** start MATERIAL TO PROCESS **

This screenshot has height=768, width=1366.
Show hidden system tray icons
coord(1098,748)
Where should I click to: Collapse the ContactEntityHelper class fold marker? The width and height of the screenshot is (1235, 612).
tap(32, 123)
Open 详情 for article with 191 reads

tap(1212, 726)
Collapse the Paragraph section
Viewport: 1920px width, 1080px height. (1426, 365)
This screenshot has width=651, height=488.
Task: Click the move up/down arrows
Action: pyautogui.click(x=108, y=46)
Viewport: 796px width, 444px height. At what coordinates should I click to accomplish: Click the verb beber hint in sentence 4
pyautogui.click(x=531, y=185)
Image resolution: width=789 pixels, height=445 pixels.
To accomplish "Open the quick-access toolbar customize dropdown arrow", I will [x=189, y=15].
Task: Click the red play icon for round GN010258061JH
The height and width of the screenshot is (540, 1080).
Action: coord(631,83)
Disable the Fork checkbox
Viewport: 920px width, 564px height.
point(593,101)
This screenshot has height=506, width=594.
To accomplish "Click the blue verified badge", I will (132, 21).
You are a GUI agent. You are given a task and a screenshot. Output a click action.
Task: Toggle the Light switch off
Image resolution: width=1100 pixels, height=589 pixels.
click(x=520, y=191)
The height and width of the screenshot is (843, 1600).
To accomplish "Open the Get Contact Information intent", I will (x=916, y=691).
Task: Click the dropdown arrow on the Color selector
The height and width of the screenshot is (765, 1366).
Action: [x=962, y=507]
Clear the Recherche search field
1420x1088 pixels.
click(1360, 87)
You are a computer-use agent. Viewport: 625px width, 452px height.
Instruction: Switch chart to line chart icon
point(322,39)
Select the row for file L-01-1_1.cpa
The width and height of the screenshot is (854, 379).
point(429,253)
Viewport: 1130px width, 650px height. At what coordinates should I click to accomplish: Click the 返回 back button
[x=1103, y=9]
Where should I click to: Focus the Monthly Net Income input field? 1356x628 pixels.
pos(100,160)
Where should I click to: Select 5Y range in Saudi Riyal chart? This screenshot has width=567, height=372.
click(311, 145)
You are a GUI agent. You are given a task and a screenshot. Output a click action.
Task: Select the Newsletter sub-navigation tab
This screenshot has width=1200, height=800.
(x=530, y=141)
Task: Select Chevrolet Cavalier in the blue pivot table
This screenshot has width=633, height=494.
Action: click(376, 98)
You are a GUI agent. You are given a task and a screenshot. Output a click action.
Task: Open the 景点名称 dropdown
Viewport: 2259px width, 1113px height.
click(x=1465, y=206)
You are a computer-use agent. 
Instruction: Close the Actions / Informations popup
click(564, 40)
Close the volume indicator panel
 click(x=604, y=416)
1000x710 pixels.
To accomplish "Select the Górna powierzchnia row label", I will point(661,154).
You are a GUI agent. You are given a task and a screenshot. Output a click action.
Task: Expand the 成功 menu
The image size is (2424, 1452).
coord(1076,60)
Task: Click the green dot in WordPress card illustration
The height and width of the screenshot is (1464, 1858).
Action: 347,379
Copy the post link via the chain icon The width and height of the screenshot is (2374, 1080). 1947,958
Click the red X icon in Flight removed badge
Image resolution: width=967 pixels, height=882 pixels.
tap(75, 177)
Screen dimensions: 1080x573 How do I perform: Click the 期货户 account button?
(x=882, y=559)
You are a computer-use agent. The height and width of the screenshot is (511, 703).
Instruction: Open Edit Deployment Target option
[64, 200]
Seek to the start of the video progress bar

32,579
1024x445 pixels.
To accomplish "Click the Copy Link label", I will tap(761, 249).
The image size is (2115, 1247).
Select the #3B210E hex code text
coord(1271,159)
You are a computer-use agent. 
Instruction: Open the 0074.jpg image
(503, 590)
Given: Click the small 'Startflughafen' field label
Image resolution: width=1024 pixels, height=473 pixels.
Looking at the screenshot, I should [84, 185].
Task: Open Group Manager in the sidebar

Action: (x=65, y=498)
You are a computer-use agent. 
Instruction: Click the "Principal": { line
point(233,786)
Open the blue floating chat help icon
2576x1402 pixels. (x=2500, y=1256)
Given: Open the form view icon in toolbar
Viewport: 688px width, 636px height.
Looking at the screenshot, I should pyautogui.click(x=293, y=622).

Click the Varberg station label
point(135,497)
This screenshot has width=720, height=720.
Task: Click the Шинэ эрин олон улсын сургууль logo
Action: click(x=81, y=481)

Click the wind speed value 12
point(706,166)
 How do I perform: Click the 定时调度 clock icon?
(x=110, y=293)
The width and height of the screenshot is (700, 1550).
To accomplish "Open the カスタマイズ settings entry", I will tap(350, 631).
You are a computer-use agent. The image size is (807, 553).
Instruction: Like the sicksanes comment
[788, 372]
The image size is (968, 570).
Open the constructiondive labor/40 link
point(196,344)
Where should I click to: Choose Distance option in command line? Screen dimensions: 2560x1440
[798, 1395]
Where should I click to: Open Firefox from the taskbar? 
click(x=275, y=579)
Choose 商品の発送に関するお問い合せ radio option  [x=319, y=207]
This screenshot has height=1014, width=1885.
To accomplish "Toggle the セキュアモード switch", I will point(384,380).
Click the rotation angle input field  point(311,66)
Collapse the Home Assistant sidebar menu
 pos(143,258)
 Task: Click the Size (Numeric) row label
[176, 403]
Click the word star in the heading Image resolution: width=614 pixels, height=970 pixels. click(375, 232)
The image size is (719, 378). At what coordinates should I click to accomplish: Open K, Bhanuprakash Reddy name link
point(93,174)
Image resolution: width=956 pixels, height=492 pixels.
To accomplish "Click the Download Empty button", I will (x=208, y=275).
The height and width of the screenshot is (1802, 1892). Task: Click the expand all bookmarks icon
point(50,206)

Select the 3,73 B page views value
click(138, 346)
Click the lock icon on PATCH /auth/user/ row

** end MATERIAL TO PROCESS **

*REQUEST*
Return every line of the items above that contains the word "Close".

*ANSWER TO THE PROBLEM*
Instruction: Close the Actions / Informations popup
Close the volume indicator panel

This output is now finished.